The Embarrassing Problem of Premature Exploitationpost by Richard Meadows (richard-meadows-1) · 2020-04-30T20:33:07.528Z · score: 38 (20 votes) · LW · GW · 7 comments
This is a link post for https://thedeepdish.org/exploring-exploiting/
The Multi-Armed Bandit Premature Exploitation Our Very Restless Bandit How to Go About Exploring More? None 7 comments
tl;dr: summarising some handy concepts from Algorithms to Live By, as they relate to optionality and tinkering.
Babies love putting things in their mouths: dirt, insects, bits of grass, their own poo. They have no sense of fear or self-preservation, and come up with endlessly creative ways to place themselves in mortal peril. Once they learn to talk, their constant experimentation with the world transcends the physical to the philosophical. They want to know everything. They are bottomless pits of curiosity, with very little in the way of attention span or self-discipline. Your typical two-year-old can only concentrate on a task for six minutes at a time. Young children are not self-aware enough to feel much in the way of shame, or embarrassment. Nothing is off-limits.
In a word, very young people spend almost all of their time exploring.

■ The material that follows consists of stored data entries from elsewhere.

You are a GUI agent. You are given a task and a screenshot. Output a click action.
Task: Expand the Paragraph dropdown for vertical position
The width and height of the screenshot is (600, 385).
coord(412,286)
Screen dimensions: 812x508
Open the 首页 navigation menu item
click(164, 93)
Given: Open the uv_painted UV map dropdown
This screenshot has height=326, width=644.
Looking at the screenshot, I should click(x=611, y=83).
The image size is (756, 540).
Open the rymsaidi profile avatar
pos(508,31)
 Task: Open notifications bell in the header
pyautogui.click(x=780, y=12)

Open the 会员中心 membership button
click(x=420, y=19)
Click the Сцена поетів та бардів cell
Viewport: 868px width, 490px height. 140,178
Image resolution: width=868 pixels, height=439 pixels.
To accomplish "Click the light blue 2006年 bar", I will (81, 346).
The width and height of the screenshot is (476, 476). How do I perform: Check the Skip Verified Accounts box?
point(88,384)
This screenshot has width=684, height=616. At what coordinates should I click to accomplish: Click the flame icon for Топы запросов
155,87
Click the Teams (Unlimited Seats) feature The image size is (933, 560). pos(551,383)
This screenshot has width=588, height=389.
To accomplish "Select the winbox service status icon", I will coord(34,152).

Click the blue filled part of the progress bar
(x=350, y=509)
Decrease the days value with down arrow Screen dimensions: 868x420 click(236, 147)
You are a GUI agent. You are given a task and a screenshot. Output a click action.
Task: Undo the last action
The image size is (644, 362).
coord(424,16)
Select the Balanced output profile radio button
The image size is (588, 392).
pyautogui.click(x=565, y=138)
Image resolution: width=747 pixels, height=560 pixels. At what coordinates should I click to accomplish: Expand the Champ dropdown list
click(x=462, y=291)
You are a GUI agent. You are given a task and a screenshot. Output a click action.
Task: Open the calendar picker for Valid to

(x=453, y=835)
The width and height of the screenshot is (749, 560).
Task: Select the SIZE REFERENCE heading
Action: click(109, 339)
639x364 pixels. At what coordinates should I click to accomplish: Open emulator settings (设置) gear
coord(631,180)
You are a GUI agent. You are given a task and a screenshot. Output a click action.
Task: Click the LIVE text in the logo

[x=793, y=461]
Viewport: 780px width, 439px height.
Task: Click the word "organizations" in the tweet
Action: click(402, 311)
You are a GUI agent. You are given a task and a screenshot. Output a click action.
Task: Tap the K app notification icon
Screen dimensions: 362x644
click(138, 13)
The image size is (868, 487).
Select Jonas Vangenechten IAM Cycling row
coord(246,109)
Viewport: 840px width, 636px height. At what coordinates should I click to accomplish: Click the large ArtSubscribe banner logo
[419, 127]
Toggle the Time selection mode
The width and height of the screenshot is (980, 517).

The elderly are set in their ways. The only foreign objects they put in their mouths are dentures and hard caramels; occasionally followed by a fork to extricate said caramels from said dentures. They tend to have stable routines, rituals, hobbies, and social circles. They rarely try new things or experiment with new identities. They’ve lived long enough to know what they’re about, and they intend to wring out every ounce of enjoyment before the curtains come down.
In a word, very old people spend almost all of their time exploiting.
The ‘explore-exploit’ constraint is one of the most useful ideas I’ve come across. Don’t worry about the connotations; these terms are borrowed from computer science, where they’re used neutrally.
The point is that there’s an inescapable trade-off between these activities. Time spent investigating new opportunities is time you could have spent enjoying what you already have, and vice versa.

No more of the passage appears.